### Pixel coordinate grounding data
------------------------------------
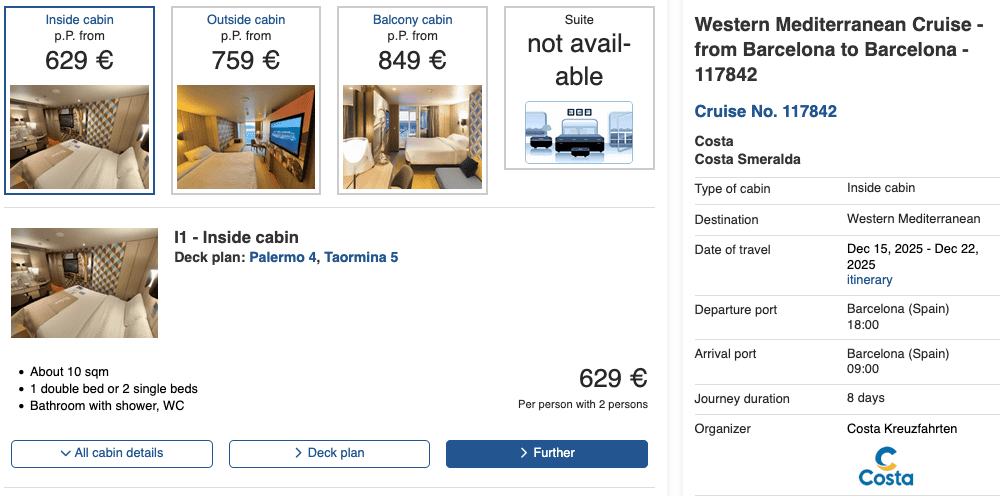Click the Outside cabin thumbnail image

[246, 137]
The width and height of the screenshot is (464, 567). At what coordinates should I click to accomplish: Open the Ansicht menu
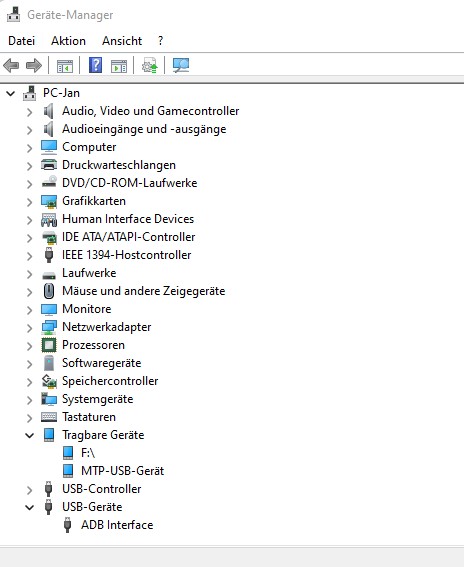(122, 41)
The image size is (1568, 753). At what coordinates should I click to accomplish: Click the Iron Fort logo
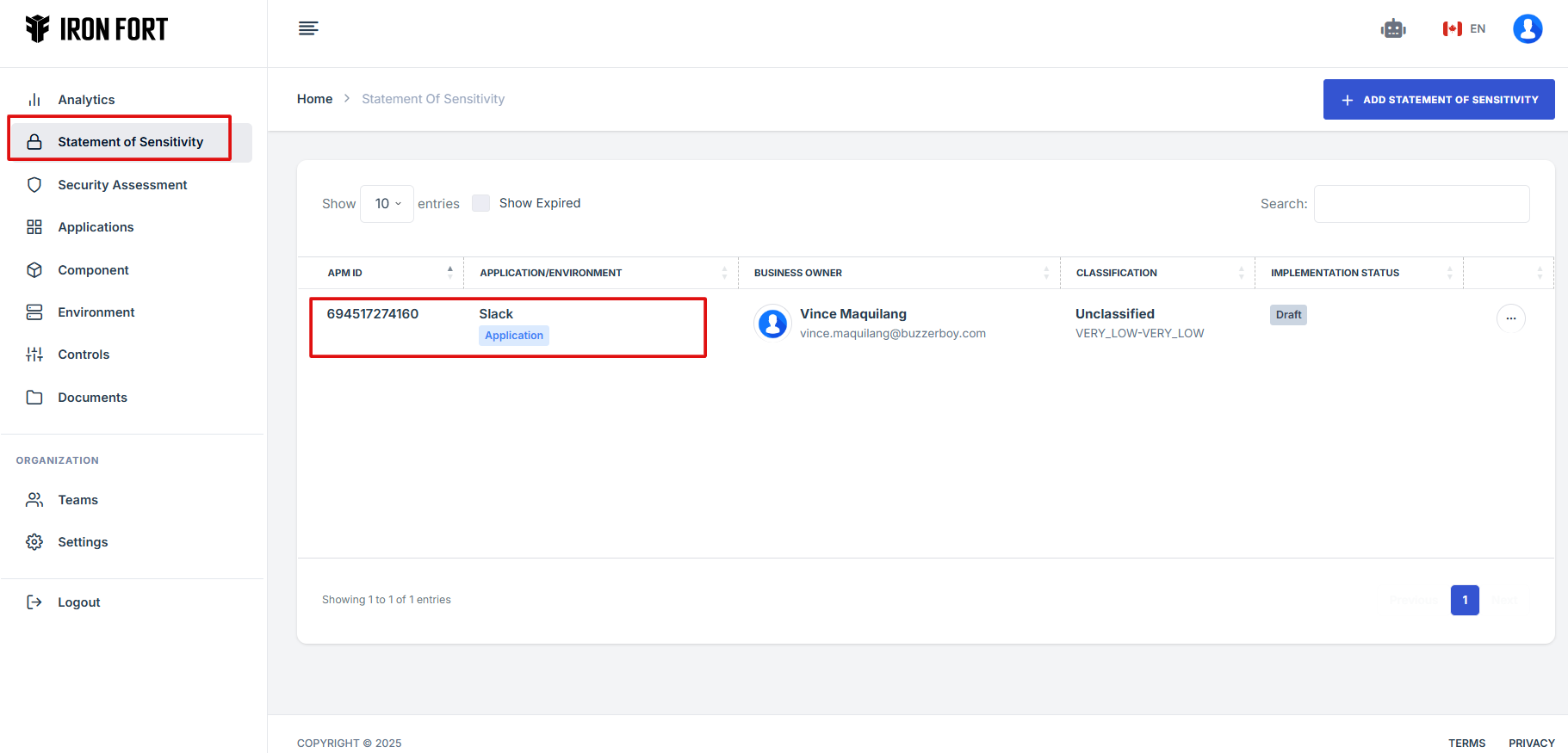point(96,29)
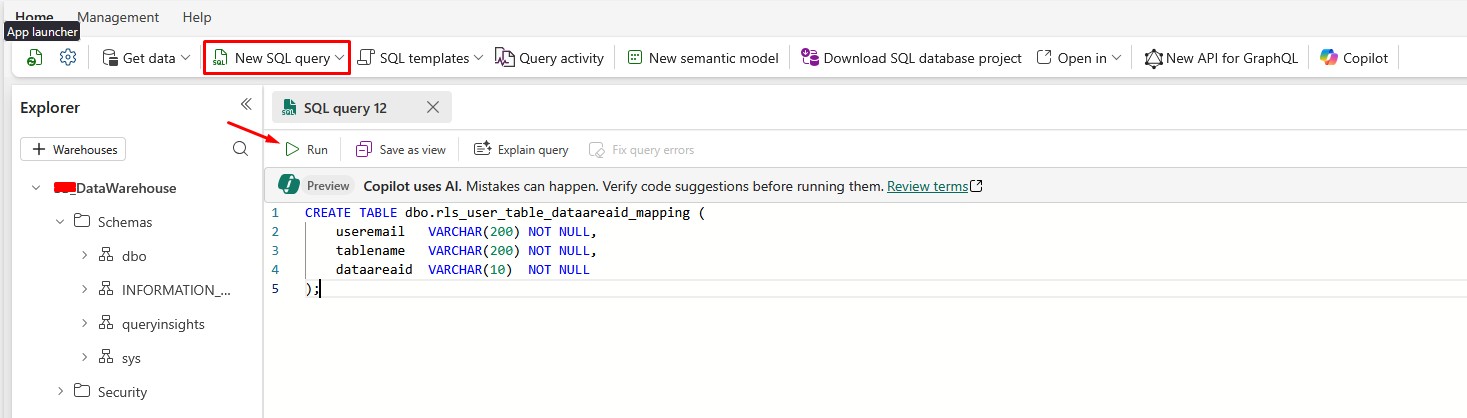Open Query activity from toolbar
Viewport: 1467px width, 418px height.
tap(550, 58)
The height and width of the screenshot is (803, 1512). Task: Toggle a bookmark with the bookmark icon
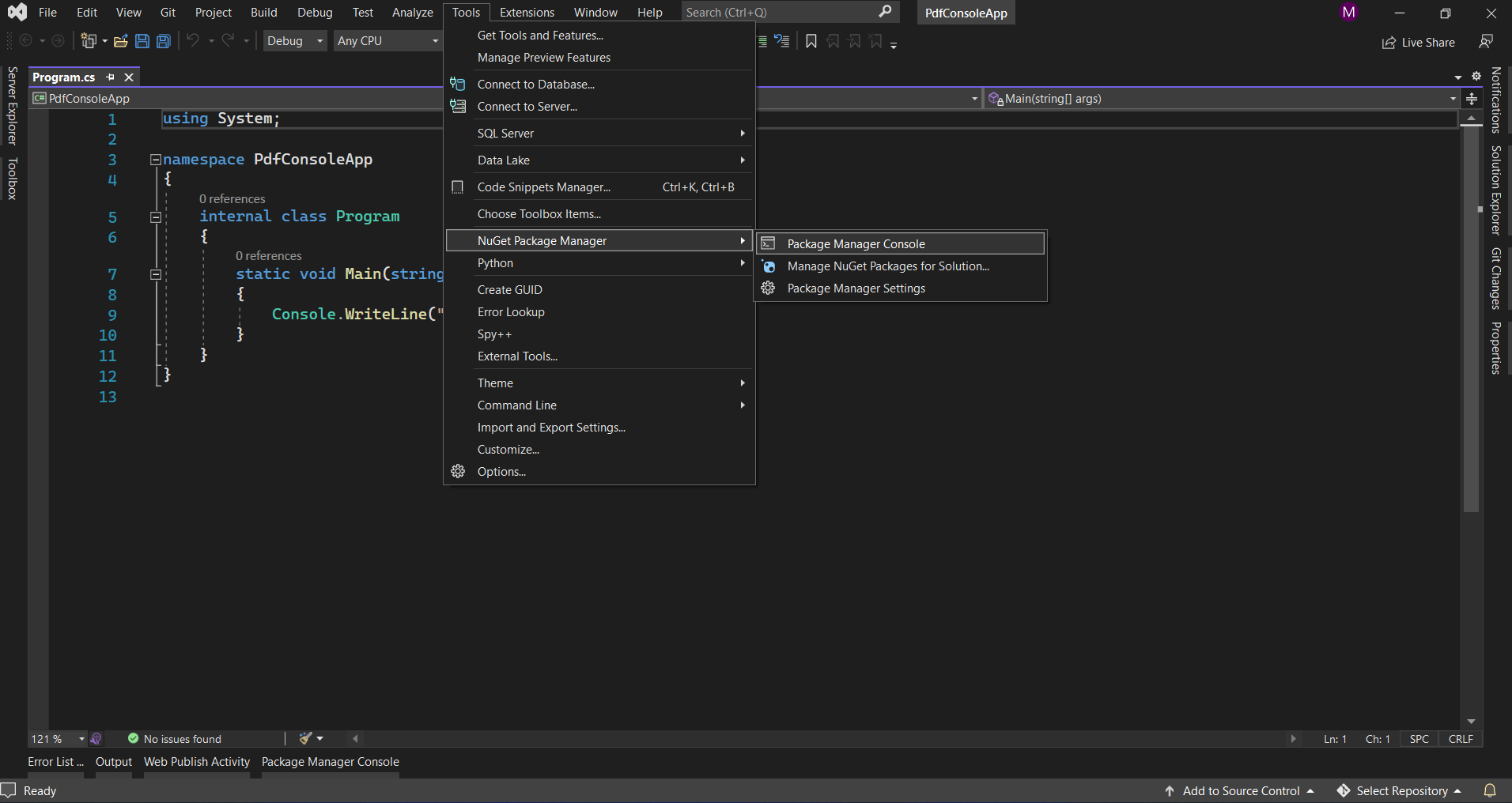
------------------------------------
### WHAT THIS TASK INVOLVES
From the line containing "The image size" to the final line of the entries, both included, transcribe every line exactly, omit the pictures, and add nothing more.

### REPLY TO THE EXERCISE
The image size is (1568, 753). At what coordinates should I click to accomplish: Click the Iron Fort logo
point(96,29)
Open Query activity from toolbar
Viewport: 1467px width, 418px height.
tap(550, 58)
The height and width of the screenshot is (803, 1512). Task: Toggle a bookmark with the bookmark icon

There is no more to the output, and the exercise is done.